Smaller improvements

A set of smaller changes across notes, tasks, and lists.

  • Quick-add suggestions. Start typing a task and Heym suggests the goals and areas it might belong to.
  • Image controls in notes. Hover an image in a note for a toolbar, or click to open it full-size.
  • Inherited colours. Habits and notes can take the colour of the area or goal they belong to.
  • Reordering in grouped lists. Notes grouped by area and tasks grouped by goal are now drag-and-drop; reordering by hand switches that list to manual sort.
  • Task time ranges. A task at 6pm for an hour shows as 6:00–7:00pm.
May 28, 2026

Keyboard navigation

Reaching for the mouse to do something fifty times a day adds up. Heym now drives from the keyboard.

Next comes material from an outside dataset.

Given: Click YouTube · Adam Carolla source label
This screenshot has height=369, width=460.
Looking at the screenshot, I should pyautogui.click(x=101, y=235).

Press ⌘K to open the command palette: search across everything and jump straight to any task, goal, area, or page. In a list, move with the arrow keys (or J and K), press X to pick rows and Shift with the arrows to extend a range, then act on the whole selection at once — complete, move, tag, or delete. Press ? at any time to see every shortcut Heym knows.

May 14, 2026

Calendar

Seeing your tasks as a list tells you what's due, not when your day actually fills up. Heym now has a calendar, built from the tasks and habits you already track.

Anything with a start time and a length shows up as a block sized to its duration. Click an empty slot on the time grid to create a task right there, drag a block to move it, and overlapping items sit side by side instead of hiding each other. Multi-day events run across the columns. Open the calendar from the Upcoming view by switching from list to calendar, then choose a 4-day, week, or month view.

April 30, 2026

Life area covers

Life areas were text labels with no way to tell them apart at a glance. You can now give any area a cover image. A new gallery view lays the areas out as a grid of covers; click any one to open it.

April 18, 2026

Habit targets

A habit used to be a plain check-off: done or not, with no room for how much. A habit can now track a measurable target. Pick a typed unit (Count, Calories, Distance, Time, Water, Steps, Pages, Chapters, or a custom one), set a target value, and choose the period it resets over: day, week, month, or year. Turn on "Enter value" to log the exact amount each time instead of counting up by one.

April 16, 2026

New language: German

The Heym web app is now fully available in German. You can switch language in the settings area.

April 11, 2026

File and image attachments

Some thoughts come with a file attached: a screenshot to mark up, a PDF to reference, a doc to keep close. You can now attach images and files wherever you write in Heym. Drag one straight into a note, or add it from the / menu. Every upload is stored privately behind a signed link, so only you can open it.

April 2, 2026

Closing a goal with open sub-goals

Closing a goal that still has open sub-goals used to leave them orphaned underneath it. Now Heym asks: complete the sub-goals along with the parent, or close just the parent and leave them open.